VATICAN CITY : Pope Francis prepared Friday to meet France’s President Francois Hollande, who is under pressure after revelations of an affair but hoping to woo back Catholic voters, as a small bomb blast near a French church in Rome diverted attention from the visit.
The night-time explosion damaged a few cars and smashed windows on a small street where the church of Saint-Yves-des-Bretons is located, raising the possibility that it could be linked to Hollande’s visit. “A handmade bomb went off at0130 GMT.... There has been no claim of responsibility. Our investigation is ongoing,” a police spokesman told AFP. The French embassy to the Vatican declined to comment. Abortion and euthanasia are among the hot-button issues on the table at Hollande’s first meeting with Francis, who has largely avoided public diatribes on doctrine.
Vatican watchers say Francis is likely to press the Socialist leader on these issues in private. “They will certainly not play hide-and-seek. There will be no holds barred,” a high-ranking prelate told AFP on condition of anonymity.
Hollande, 59, is plagued by low popularity and hopes to reconcile with a Catholic electorate largely hostile to his policies. He sees the visit as a chance to send “a strong message of dialogue and attention to the Catholics”, an advisor said at a briefing ahead of the trip.
He may also be hoping some of the pontiff’s popularity rubs off on him.
His quest will be made no easier by lawmakers’ decision this week to greenlight a change in the country’s abortion laws, effectively making it easier for a woman to terminate a pregnancy.
Anger among staunch Catholics has also been fuelled by plans for the legalisation of assisted suicide - with French bishops speaking out this week to condemn a topic Hollande promised to support in his electoral campaign.
Relations between part of the electorate and the government soured notably last year when France legalised gay weddings, despite hundreds of thousands of people taking to the streets to hold huge protests.

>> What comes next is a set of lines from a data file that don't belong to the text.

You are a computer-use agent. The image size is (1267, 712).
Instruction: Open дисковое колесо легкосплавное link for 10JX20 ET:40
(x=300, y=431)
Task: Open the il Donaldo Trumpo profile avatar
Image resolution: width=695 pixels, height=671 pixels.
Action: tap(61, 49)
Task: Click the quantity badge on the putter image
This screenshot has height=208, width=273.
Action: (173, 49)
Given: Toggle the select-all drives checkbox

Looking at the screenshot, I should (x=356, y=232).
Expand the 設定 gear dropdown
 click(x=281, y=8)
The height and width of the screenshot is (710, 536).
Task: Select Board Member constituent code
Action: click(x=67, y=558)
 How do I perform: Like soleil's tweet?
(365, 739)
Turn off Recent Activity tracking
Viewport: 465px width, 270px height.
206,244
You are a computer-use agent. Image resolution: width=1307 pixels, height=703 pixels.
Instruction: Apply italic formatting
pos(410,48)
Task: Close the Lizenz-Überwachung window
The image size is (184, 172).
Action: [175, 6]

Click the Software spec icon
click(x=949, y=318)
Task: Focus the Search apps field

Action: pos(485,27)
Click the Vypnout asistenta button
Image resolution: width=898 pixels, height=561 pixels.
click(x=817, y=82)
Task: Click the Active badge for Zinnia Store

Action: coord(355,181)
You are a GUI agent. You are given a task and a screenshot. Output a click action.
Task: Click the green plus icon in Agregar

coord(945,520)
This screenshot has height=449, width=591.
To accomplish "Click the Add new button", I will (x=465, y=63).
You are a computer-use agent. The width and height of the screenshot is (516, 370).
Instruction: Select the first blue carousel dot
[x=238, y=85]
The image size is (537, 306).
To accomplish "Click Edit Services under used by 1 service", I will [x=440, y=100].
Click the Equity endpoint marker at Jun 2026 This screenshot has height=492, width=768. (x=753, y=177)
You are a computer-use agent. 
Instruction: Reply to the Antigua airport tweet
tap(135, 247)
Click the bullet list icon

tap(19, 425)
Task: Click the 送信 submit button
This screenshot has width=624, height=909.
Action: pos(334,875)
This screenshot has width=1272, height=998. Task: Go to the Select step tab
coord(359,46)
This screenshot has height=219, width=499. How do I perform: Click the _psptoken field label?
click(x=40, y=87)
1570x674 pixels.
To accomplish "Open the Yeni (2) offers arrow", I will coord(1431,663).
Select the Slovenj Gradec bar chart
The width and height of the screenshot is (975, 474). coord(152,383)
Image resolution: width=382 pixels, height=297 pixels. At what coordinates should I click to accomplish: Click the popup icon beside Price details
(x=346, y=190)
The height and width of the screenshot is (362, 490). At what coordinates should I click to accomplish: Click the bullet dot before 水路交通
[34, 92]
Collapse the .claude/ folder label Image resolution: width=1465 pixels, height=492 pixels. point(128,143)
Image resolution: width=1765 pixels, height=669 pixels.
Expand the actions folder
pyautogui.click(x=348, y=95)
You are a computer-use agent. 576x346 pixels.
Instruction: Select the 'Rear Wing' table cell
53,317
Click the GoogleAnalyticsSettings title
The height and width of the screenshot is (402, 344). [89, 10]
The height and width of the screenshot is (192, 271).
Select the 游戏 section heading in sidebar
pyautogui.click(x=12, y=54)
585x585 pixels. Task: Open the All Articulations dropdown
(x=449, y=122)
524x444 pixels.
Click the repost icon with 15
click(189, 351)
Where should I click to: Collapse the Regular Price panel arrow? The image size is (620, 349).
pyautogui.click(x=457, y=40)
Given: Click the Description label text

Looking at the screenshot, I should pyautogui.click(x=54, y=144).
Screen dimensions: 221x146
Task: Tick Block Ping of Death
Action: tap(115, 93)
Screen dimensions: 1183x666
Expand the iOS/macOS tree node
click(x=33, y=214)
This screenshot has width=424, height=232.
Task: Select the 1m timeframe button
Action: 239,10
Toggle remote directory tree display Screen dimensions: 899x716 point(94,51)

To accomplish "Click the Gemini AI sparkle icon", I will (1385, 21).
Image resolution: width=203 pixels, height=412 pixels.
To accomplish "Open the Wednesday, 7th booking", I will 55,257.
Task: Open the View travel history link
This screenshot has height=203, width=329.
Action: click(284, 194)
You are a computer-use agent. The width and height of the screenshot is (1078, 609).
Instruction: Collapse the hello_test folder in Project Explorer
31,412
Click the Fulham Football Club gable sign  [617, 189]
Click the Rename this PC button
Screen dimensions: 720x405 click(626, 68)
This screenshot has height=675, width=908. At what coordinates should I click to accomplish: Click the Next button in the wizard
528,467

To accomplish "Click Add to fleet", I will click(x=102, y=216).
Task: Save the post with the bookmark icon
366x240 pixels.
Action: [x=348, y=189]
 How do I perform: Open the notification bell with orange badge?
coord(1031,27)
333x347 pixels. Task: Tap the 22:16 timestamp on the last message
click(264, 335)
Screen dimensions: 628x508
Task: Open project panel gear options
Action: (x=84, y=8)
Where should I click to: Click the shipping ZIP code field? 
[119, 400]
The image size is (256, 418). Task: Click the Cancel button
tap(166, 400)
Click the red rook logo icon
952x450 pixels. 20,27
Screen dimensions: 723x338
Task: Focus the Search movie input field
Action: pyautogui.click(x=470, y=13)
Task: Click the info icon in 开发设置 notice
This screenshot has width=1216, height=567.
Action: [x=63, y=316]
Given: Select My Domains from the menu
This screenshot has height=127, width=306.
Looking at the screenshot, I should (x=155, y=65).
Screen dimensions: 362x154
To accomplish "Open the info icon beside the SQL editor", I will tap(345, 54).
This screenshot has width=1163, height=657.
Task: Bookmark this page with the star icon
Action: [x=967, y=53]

Some 110,000 frustrated Catholics have signed a petition calling on the congenial Francis to get tough and raise their concerns with Hollande.
The pope, 77, was initially hailed by liberals as a possible ally, but while he has called for “mercy” toward gays, divorced people and women who have abortions, Vatican experts say Francis is a conservative at heart.
In January, he denounced abortions as a “frightful” symptom of today’s “throw-away culture”, and on Wednesday he tweeted his support for US Catholics taking part in the annual anti-abortion “March for Life” in Washington.
Hollande’s advisors have said that while an understanding on abortion is out, the Socialist is interested in hearing the pope’s stance on euthanasia.
The pontiff is a strong supporter of the traditional family, and the president’s recently-revealed affair with a 41-year-old actress may be a topic both leaders wish to avoid.
“Hollande’s trip has clearly come at a difficult time in his private life,” the government advisor said.
The president’s official partner, Valerie Trierweiler - for whom he left fellow Socialist politician Segolene Royal, the mother of his four children - will not be present, the Elysee said.
Controversies aside, the leaders are likely to discuss their common desire for social justice and peace, particularly in conflict-torn parts of Africa, as well as the protection of Christian minorities in the Middle East.
They are expected to discuss the crisis in Syria, in particular the progress of peace talks begun Wednesday which and have been marred by heated disagreements between delegations from President Bashar al-Assad’s regime and the exiled opposition.
Hollande has previously said that the pope, a “great moral authority”, could help “find a political solution” to the country’s devastating civil war.
They may also touch on shared goals to protect the environment, do away with food waste, promote social justice and reduce the gap between rich and poor.